Exercise prompt:
Find every line in the records below that contains the word "Click" and copy each such line. Case counts.

Data supplied:
------------------------------------

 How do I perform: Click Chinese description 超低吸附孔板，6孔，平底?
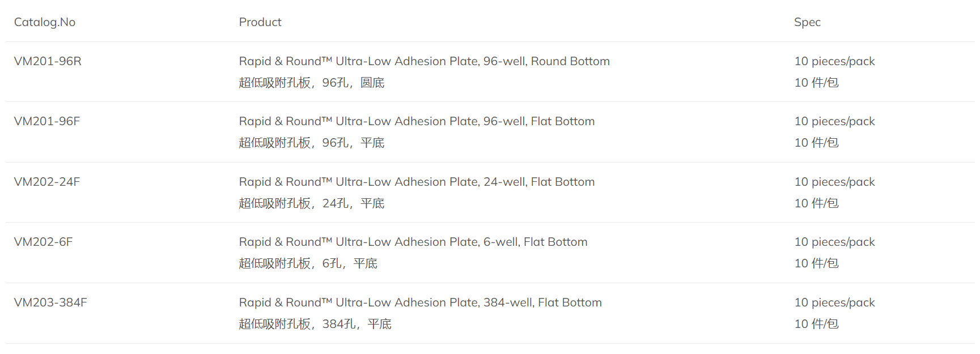308,263
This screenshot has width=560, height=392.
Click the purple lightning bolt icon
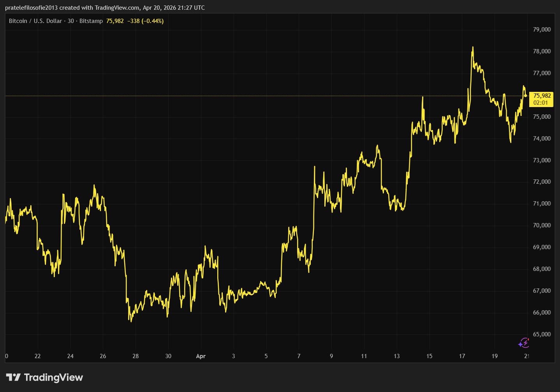(524, 343)
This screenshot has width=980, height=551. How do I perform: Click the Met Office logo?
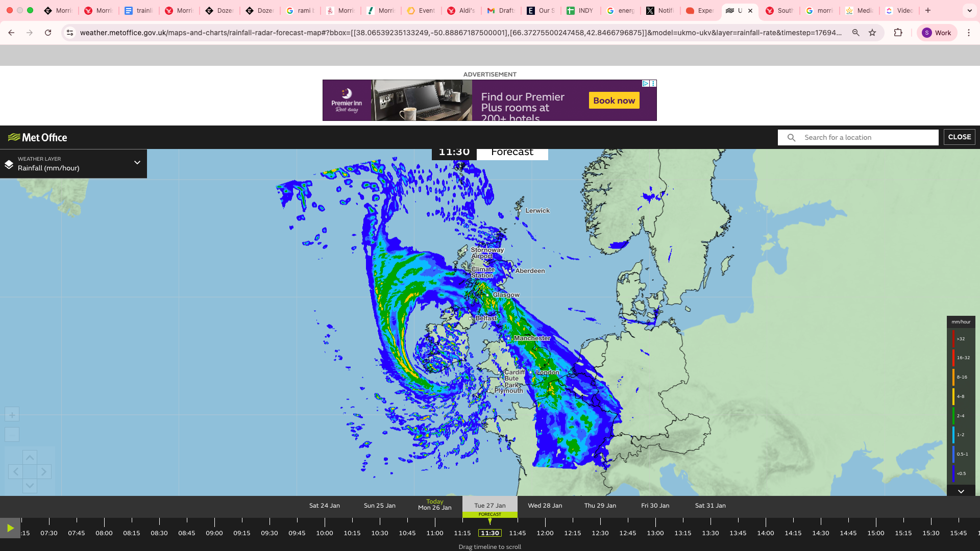coord(37,137)
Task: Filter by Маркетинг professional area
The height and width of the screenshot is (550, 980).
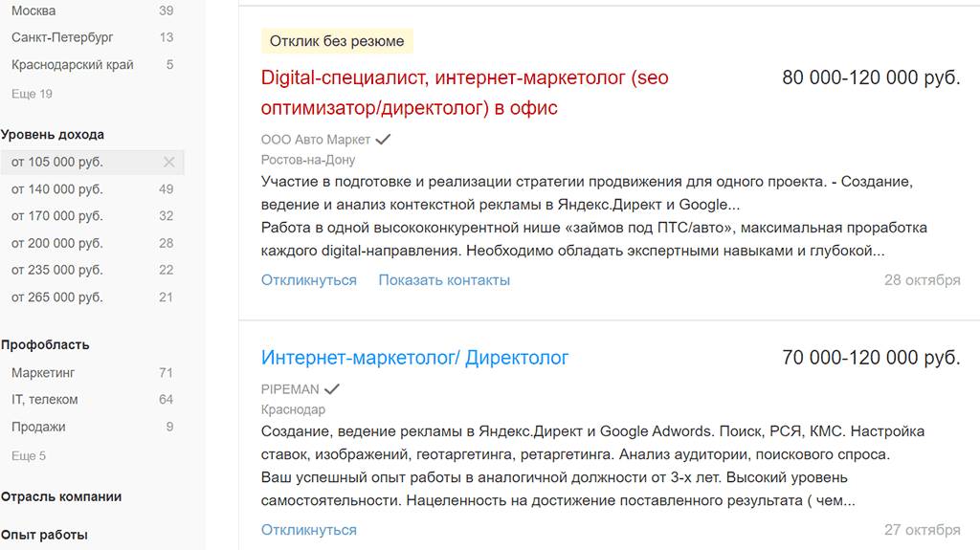Action: [43, 372]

------------------------------------

Answer below:
 How do I perform: Click Chinese description 超低吸附孔板，6孔，平底?
Click the purple lightning bolt icon
This screenshot has width=980, height=551. How do I perform: Click the Met Office logo?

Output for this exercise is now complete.